Province to establish another Children at Risk of Exploitation unit in 2023 to 2024
Ontario is devoting funding of $11.5 million over three years to establish in Toronto and in Durham Region two new Children at Risk of Exploitation (CARE) units, intervention teams which are the first of its kind in the province.
“Today’s announcement further underlines our government’s commitment to end human trafficking and reinforces our pledge to build awareness, protect victims, provide support for survivors and hold offenders accountable,” said Sylvia Jones, Ontario’s solicitor general, in the news release.
The initiative, which is part of Ontario’s $307 million anti-human trafficking strategy, will make child protection workers and police officers on the frontlines work together to identify and locate children and youth who are at high risk of being sex trafficked, for the purpose of intervening earlier in such cases and to protect them from further heinous crime.
“Protecting children and youth, especially those within the child welfare system, is vital in our work to fighting human trafficking across the province,” said Jane McKenna, Ontario’s associate minister of children and women’s issues.
The program also aims to offer victims and their families access to services, to investigate offenders and hold them accountable and to provide more resources and an improved response from police services, child protection workers and community partners as they help to address this issue.
CARE units will be working alongside local anti-human trafficking service providers and with Ontario’s dedicated residences, found in every region, for child and youth victims of human trafficking.
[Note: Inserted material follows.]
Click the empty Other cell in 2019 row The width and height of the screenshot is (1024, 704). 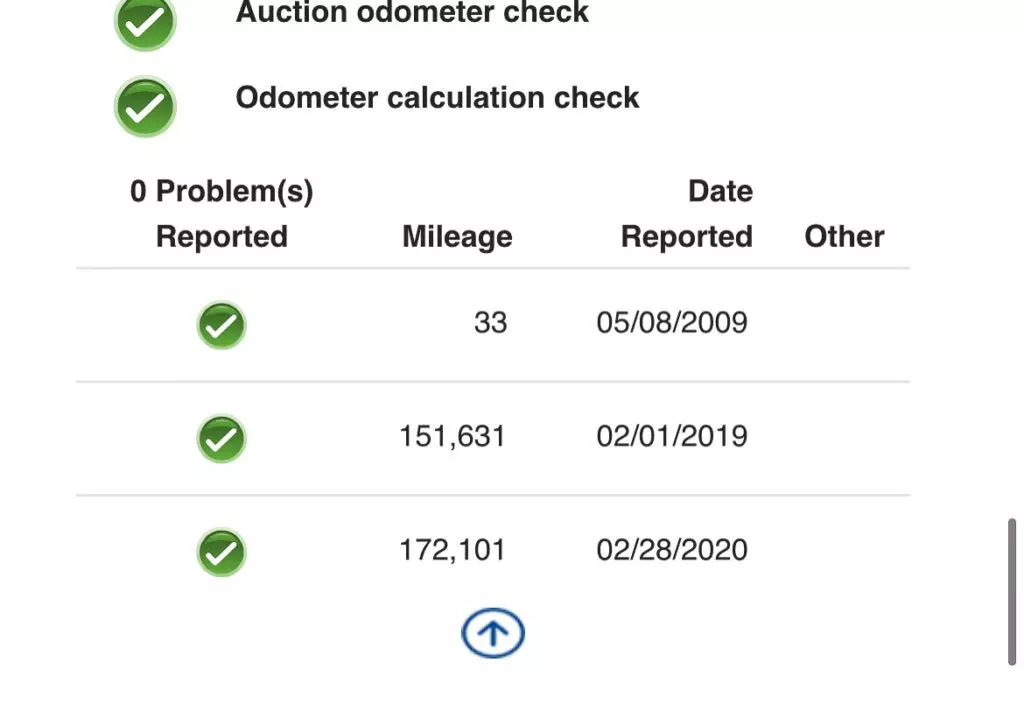click(x=844, y=439)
Indigenous liaison workers in every unit will assist in ensuring that the interventions with Indigenous children and youth remain culturally responsive, safe and respectful.
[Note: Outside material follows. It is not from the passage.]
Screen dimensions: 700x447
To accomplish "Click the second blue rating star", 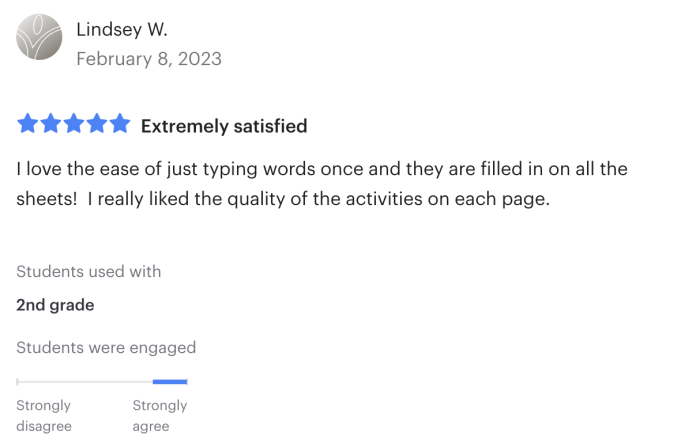I will 51,125.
“In research and literature on human trafficking in Canada, it is acknowledged that Indigenous women and girls are overrepresented as survivors of human trafficking and sexual exploitation,” said Amber Crowe, executive director of the Dnaagdawenmag Binnoojiiyag Child & Family Services.
The Durham Region unit’s partners are composed of the Durham Children’s Aid Society, Dnaagdawenmag Binnoojiiyag Child & Family Services and the Durham Regional Police Service, while the Toronto unit’s partners consist of the Children’s Aid Society of Toronto, Native Child and Family Services of Toronto and the Toronto Police Service, supported by the Catholic Children’s Aid Society of Toronto and Jewish Family and Child Service.
The province intends to launch another CARE unit in 2023 to 2024.
On July 30, Jones and McKenna released a statement to mark World Day Against Trafficking in Persons, with the theme being “Victims’ Voices Lead the Way.” The statement stressed that, in the province’s anti-human trafficking strategy and related initiatives, it is key that the approach to fighting this problem is built around survivors and those with lived experience.
“The stories and life experiences of survivors are the centre of our ground-breaking Combating Human Trafficking Act which is helping protect victims, support survivors, and bring traffickers to justice,” said the statement.
The province is also investing more than $8.2 million over five years in new community-based and Indigenous-led programs, offered by Tungasuvvingat Inuit and Roberts/Smart Centre, to ensure that more young victims and survivors of human trafficking in Ottawa can access the services they need.
“Our programming is urban Inuit specific and it is vital in order to access potential life-saving supports such as access to culture, traditional foods, and discreet services that make a huge difference for those caught in a web of exploitation,” said Amanda Kilabuk, executive director of Tungasuvvingat Inuit, in the news release.
“We have seen firsthand the devastating impact that human trafficking can have on a young person,” said Catherine Van Vliet, executive director of Roberts/Smart Centre.